▸ YOUR TASK
Every line of the records below that has the word "width" should be copied.

▸ RECORDS FOR PROCESSING
BEGIN
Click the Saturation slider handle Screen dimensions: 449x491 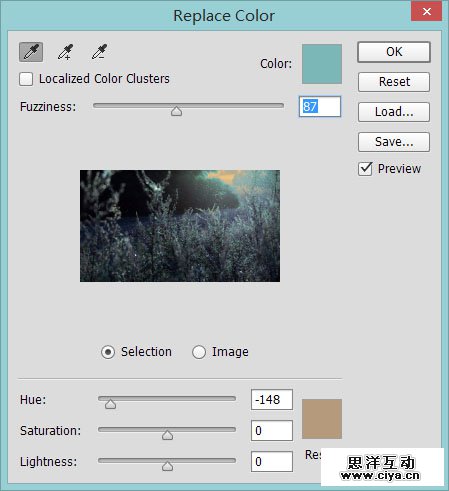[167, 435]

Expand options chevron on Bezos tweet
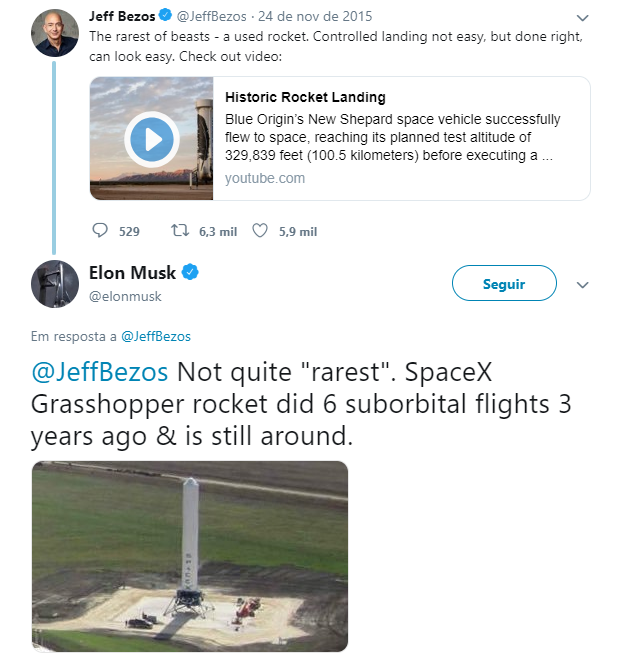(x=583, y=18)
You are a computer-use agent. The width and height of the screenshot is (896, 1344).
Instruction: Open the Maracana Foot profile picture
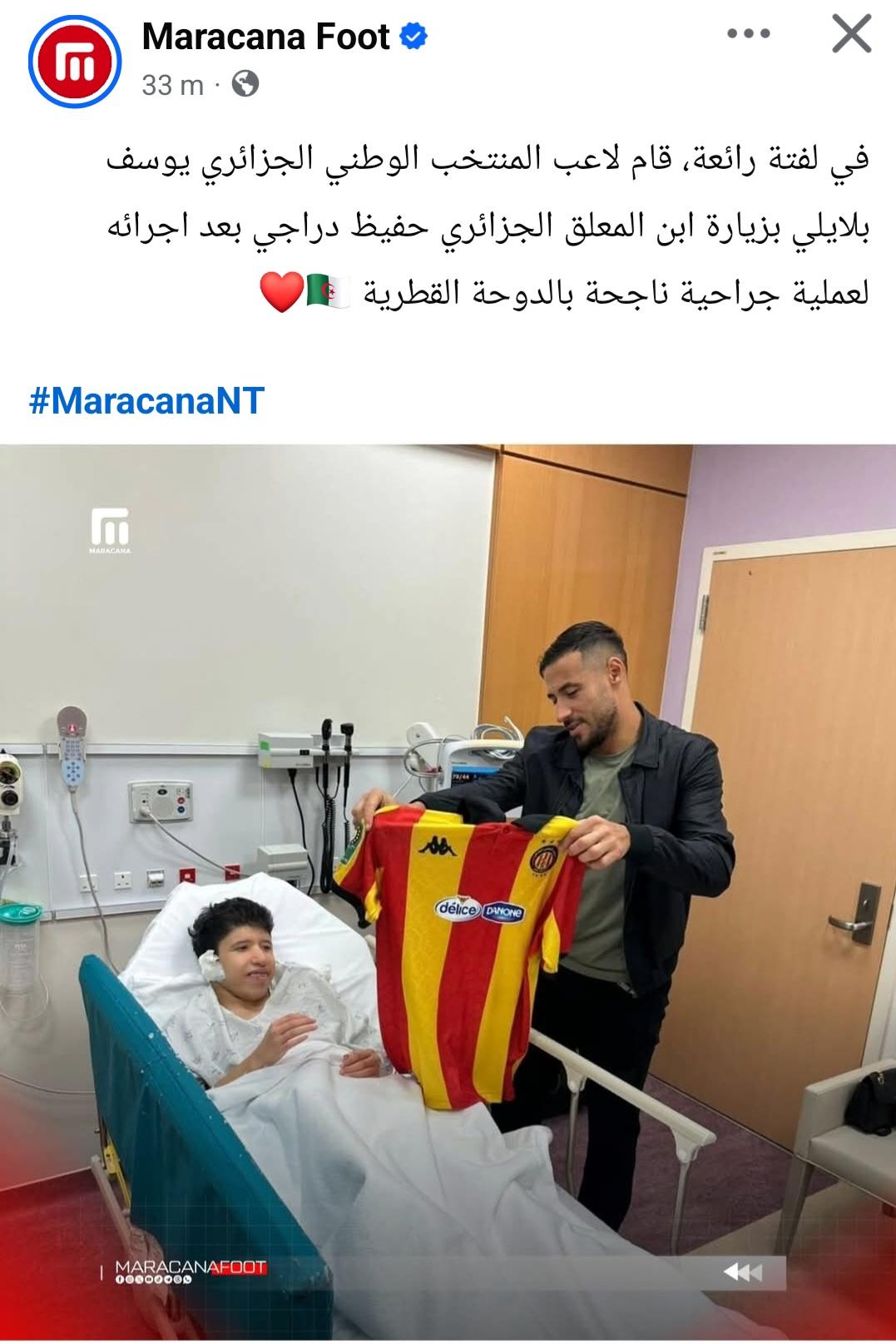coord(75,61)
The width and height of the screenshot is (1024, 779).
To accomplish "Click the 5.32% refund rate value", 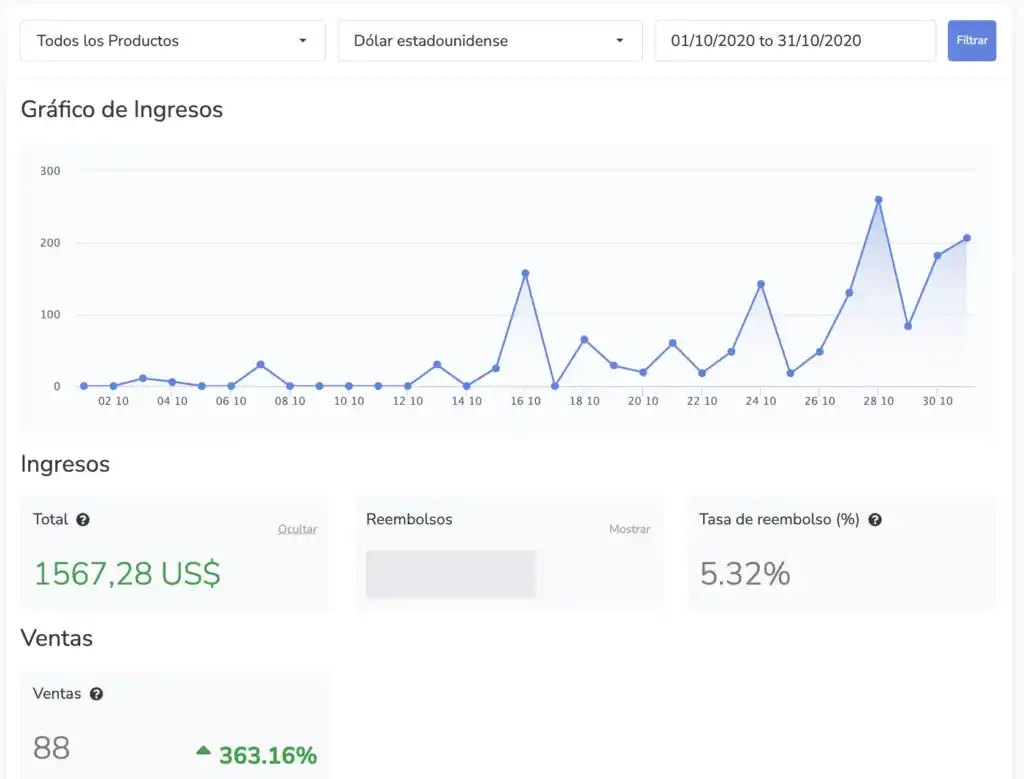I will pos(745,574).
END
▸ RESPONSE TO THE EXERCISE
You are a computer-use agent. The width and height of the screenshot is (896, 1344).
The width and height of the screenshot is (1024, 779).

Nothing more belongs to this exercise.